> _PERINTAH 1_: Tuliskan kembali bagian teks bacaan tentang TPI dari "Sesudah RMS, kegiatan-kegiatan" sampai dengan "dan Nyora Maspaitella.", tanpa mengubah satu kata pun.
> _PERINTAH 2_:
Jawab pertanyaan berikut berdasarkan teks bacaan tentang TPI.
(a) Di mana anak-anak TPI biasanya mencari telur Paskah?
(b) Siapa yang memimpin drama Paskah?
(c) Siapa yang memimpin Paduan Suara Anak-anak yang disebut kinderkoor?
> _PERINTAH 3_: Teruskan teks bacaan tentang TPI, mulai setelah kalimat terakhirnya.

> _TEKS BACAAN_:

Ibadah TPI dilaksanakan untuk semua jenjang usia, berbeda dengan Sekolah Minggu pada masa kini yang jenjang usia telah diatur. Demikian pula dengan kegiatan TPI berbeda dengan kegiatan yang dilakukan di Sekolah Minggu. Misalnya, di Sekolah Minggu diberikan materi penyelidikan Alkitab, namun di TPI materi tersebut tidak ada. Di samping kegiatan yang dilakukan pada ibadah setiap minggu, ada pula kegiatan anak-anak TPI menyongsong hari-hari gerejawi seperti Paskah dengan mencari “telur Paskah”. Kegiatan Paskah dibuat pertama kali oleh TPI. Mencari telur Paskah biasanya dilakukan di Taman Makam Pahlawan Australia-Belanda (ereveld) Tantui (1956-1960). Kegiatan tersebut tidak ada di Sekolah Minggu. Selain mencari telur Paskah, dibuat juga drama Paskah yang dipimpin oleh Ibu Tin Alfons. Pengasuh TPI pertama kali pada waktu itu antara lain:  Ibu Christien Alfons/P [Ibu Tin], Ibu Tet Robijn/Pattinama (Ibu dari Ibu Joice Dowongi), Ibu Sophia Lawalata [Ibu Popi], Ibu Insye Sopaheluwakan/Soselisa.


Ibu Els Tarumaseley

Sesudah RMS, kegiatan-kegiatan gerejawi untuk anak-anak diaktifkan kembali di Wijk BethEl, Jemaat Khusus Ambon Kota. Beberapa kegiatan ketika itu: pertama, Paduan Suara Anak-anak yang disebut kinderkoor dipimpin oleh Nyora Maspaitella/Sahulata [janda]. Ia menampung anak remaja (usia 10-15], anak-anak yang sudah pandai membaca dan membaca not, tanda-tanda lagu. Dari Sektor Tanah Tinggi, kinderkoor kemudian berkembang dan melibatkan anak-anak dari Sektor Mardika dan Sektor Belakang Soya. Kedua, kegiatan khusus untuk anak-anak perempuan yaitu keterampilan tangan seperti bordir, hak, brei yang dipimpin oleh Ibu Nety Haumahu dan Nyora Maspaitella.

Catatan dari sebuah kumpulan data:
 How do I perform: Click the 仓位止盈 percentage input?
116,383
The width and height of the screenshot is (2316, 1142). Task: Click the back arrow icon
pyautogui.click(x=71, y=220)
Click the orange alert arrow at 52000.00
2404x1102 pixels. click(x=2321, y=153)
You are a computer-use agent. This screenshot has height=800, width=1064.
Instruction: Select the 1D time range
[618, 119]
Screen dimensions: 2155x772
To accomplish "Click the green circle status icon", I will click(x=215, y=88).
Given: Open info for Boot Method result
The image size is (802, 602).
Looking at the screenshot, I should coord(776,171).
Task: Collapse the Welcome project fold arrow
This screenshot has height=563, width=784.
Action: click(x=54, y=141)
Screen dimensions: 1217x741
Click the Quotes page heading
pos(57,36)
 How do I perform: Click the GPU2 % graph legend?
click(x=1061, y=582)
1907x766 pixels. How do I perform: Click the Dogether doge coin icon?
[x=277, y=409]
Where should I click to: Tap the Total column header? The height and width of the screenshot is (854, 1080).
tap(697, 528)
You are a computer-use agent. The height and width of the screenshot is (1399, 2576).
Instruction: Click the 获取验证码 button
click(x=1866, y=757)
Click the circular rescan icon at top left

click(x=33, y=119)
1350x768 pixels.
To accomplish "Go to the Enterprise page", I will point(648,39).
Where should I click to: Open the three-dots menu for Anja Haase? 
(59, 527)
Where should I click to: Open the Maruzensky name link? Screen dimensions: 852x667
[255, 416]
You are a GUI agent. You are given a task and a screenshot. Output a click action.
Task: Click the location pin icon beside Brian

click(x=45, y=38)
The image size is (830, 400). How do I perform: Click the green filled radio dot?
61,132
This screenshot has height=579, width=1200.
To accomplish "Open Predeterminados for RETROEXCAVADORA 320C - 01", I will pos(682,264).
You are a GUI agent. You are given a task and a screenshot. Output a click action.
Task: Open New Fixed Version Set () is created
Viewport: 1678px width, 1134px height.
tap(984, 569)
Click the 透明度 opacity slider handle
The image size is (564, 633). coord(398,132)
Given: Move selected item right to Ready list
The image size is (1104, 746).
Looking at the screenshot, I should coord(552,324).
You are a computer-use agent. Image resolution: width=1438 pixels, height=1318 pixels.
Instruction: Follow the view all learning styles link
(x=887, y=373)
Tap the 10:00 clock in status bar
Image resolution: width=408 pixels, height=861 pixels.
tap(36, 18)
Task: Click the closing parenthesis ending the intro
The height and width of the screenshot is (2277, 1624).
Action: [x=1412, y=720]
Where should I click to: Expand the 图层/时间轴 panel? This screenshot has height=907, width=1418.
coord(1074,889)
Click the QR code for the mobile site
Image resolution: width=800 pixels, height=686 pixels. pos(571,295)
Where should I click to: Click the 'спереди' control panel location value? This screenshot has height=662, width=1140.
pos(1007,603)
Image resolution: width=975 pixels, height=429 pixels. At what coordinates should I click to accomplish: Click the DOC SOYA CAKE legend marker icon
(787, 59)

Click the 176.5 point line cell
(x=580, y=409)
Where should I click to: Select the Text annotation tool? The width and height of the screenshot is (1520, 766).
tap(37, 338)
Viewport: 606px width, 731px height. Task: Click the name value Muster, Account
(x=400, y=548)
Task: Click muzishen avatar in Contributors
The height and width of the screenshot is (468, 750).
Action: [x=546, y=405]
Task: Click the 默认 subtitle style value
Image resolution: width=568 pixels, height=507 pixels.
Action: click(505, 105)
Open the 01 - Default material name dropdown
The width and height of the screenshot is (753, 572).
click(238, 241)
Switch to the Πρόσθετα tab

> _JAWABAN LATIHAN 1_:
Sesudah RMS, kegiatan-kegiatan gerejawi untuk anak-anak diaktifkan kembali di Wijk BethEl, Jemaat Khusus Ambon Kota. Beberapa kegiatan ketika itu: pertama, Paduan Suara Anak-anak yang disebut kinderkoor dipimpin oleh Nyora Maspaitella/Sahulata [janda]. Ia menampung anak remaja (usia 10-15], anak-anak yang sudah pandai membaca dan membaca not, tanda-tanda lagu. Dari Sektor Tanah Tinggi, kinderkoor kemudian berkembang dan melibatkan anak-anak dari Sektor Mardika dan Sektor Belakang Soya. Kedua, kegiatan khusus untuk anak-anak perempuan yaitu keterampilan tangan seperti bordir, hak, brei yang dipimpin oleh Ibu Nety Haumahu dan Nyora Maspaitella.

> _JAWABAN LATIHAN 2_:
(a) Di Taman Makam Pahlawan Australia-Belanda (ereveld) Tantui.
(b) Ibu Tin Alfons.
(c) Nyora Maspaitella/Sahulata.

> _JAWABAN LATIHAN 3_:
Tanggal 21 Desember 1956 kelompok ibadah ini mengadakan Natal di rumah Pdt. Pieter Alfons. Bpk. Thom Pattiasina yang ketika itu menjabat sebagai “Direktur PI” diundang dalam rangka meresmikan kelompok ibadah anak-anak itu, dan dipandang sebagai embrio untuk pekabaran Injil. Untuk itu wadah dimaksud disebut Tunas Pekabaran Injil atau TPI. Pada tahun 1960, dalam Sidang Sinode ditetapkan sebagai Wadah Anak di jemaat-jemaat GPM. Para pengasuh TPI saat itu antara lain: Ibu Tin Alfons, Ibu Robijn Pattinama, Nn. Lientje Tarumaseley [kemudian menjadi Nyonya Barendsz].


·       Ibu Yul Patty/Tarumaseley

TPI dirintis oleh Bpk. P. Alfons. Saat itu beliau adalah Guru Jemaat di samping seorang pendeta; beliau disebut inlands leeraar. TPI dirintis atas ide Kumpulan Ibu-ibu Kubur Terbuka. Ibu-ibu Kubur Terbuka berkeinginan agar anak-anak bisa memiliki kumpulan seperti orang dewasa pun memiliki perkumpulan ibadah. Biasanya aktivitas ibadah kumpulan Kubur Terbuka dilaksanakan setiap hari Minggu jam 5.00 pagi sesuai jadwal. Setelah Nyonya Ende Tohata meninggal, yang menjadi Ketua perkumpulan Kaum Ibu Sinar Sejahtera adalah Ibu Christien Alfons, bendahara adalah Ibu Catherina Leiwakabessy/Mual. Sebelum TPI berlangsung sebenarnya sudah ada Sekolah Minggu. Sekolah Minggu untuk anak-anak berbahasa Belanda dilakukan di sekolah Kristen, seperti Sekolah Kristen Urimessing dan Sekolah Kristen di Belakang Soya. Sekolah Minggu berbahasa Melayu dilakukan di tepat masing-masing.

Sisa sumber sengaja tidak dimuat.